→ **Provided data**

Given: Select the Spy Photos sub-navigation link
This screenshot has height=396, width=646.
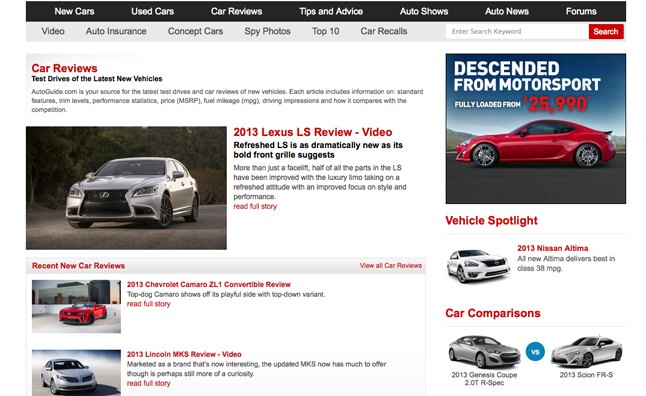Looking at the screenshot, I should pos(267,31).
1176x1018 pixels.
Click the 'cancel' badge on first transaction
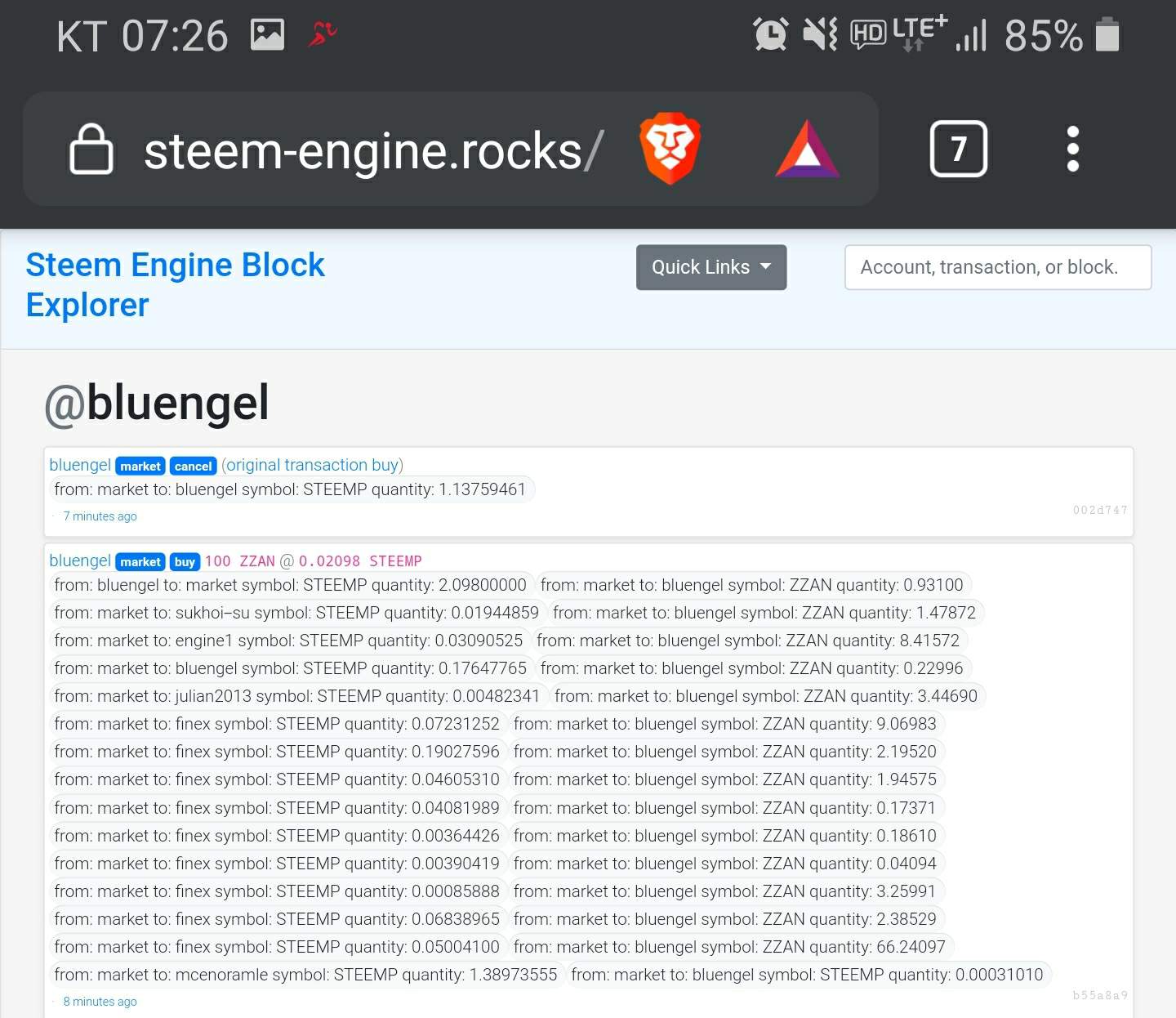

→ **Exercise objective**
Word for word, restate all of the data, but do not copy the pictures.

→ **Solution for this problem**
Given: Select the Spy Photos sub-navigation link
This screenshot has height=396, width=646.
Looking at the screenshot, I should pos(267,31).
1176x1018 pixels.
Click the 'cancel' badge on first transaction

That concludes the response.